* Start INFORMATION SHOWN *
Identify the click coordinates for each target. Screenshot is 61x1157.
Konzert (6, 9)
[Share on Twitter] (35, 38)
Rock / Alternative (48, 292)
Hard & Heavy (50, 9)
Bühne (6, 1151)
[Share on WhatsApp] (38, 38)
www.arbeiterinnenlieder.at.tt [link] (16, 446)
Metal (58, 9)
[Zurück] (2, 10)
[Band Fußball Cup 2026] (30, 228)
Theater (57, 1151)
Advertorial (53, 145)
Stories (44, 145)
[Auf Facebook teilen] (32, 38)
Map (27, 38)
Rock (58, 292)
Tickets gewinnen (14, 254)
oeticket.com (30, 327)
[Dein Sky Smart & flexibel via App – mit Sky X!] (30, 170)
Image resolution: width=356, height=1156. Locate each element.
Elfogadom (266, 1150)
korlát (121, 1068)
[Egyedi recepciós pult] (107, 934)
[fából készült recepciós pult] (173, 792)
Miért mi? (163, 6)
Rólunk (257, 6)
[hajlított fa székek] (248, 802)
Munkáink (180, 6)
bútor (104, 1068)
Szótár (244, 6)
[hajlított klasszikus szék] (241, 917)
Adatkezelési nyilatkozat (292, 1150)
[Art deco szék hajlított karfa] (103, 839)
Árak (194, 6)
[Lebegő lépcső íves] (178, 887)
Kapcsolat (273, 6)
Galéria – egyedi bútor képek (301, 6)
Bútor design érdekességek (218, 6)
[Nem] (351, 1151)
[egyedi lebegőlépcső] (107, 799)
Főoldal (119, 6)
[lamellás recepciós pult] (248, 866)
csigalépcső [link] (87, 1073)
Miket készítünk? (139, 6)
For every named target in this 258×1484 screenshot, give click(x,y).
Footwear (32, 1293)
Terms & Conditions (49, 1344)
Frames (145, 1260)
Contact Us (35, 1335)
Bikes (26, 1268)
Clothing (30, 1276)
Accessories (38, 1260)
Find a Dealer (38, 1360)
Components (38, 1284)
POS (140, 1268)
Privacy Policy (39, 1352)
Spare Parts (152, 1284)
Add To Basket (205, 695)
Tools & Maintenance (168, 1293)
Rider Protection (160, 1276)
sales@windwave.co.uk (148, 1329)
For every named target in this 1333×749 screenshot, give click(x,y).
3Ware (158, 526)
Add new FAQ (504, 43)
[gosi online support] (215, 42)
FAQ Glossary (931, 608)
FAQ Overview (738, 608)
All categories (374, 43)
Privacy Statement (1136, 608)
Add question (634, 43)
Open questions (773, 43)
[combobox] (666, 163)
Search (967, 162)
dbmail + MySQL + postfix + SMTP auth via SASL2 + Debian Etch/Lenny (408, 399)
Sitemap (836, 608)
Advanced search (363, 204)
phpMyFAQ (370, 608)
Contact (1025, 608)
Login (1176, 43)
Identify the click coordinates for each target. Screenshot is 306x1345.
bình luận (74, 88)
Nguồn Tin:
* End INFORMATION SHOWN *
Please rewrite everything from the line containing "Főoldal (119, 6)" down to the end of the records, replacing "Footwear" with "Shoes" and leaving all else unchanged.

Főoldal (119, 6)
[lamellás recepciós pult] (248, 866)
csigalépcső [link] (87, 1073)
Miket készítünk? (139, 6)
For every named target in this 258×1484 screenshot, give click(x,y).
Shoes (32, 1293)
Terms & Conditions (49, 1344)
Frames (145, 1260)
Contact Us (35, 1335)
Bikes (26, 1268)
Clothing (30, 1276)
Accessories (38, 1260)
Find a Dealer (38, 1360)
Components (38, 1284)
POS (140, 1268)
Privacy Policy (39, 1352)
Spare Parts (152, 1284)
Add To Basket (205, 695)
Tools & Maintenance (168, 1293)
Rider Protection (160, 1276)
sales@windwave.co.uk (148, 1329)
For every named target in this 1333×749 screenshot, give click(x,y).
3Ware (158, 526)
Add new FAQ (504, 43)
[gosi online support] (215, 42)
FAQ Glossary (931, 608)
FAQ Overview (738, 608)
All categories (374, 43)
Privacy Statement (1136, 608)
Add question (634, 43)
Open questions (773, 43)
[combobox] (666, 163)
Search (967, 162)
dbmail + MySQL + postfix + SMTP auth via SASL2 + Debian Etch/Lenny (408, 399)
Sitemap (836, 608)
Advanced search (363, 204)
phpMyFAQ (370, 608)
Contact (1025, 608)
Login (1176, 43)
Identify the click coordinates for each target. Screenshot is 306x1345.
bình luận (74, 88)
Nguồn Tin:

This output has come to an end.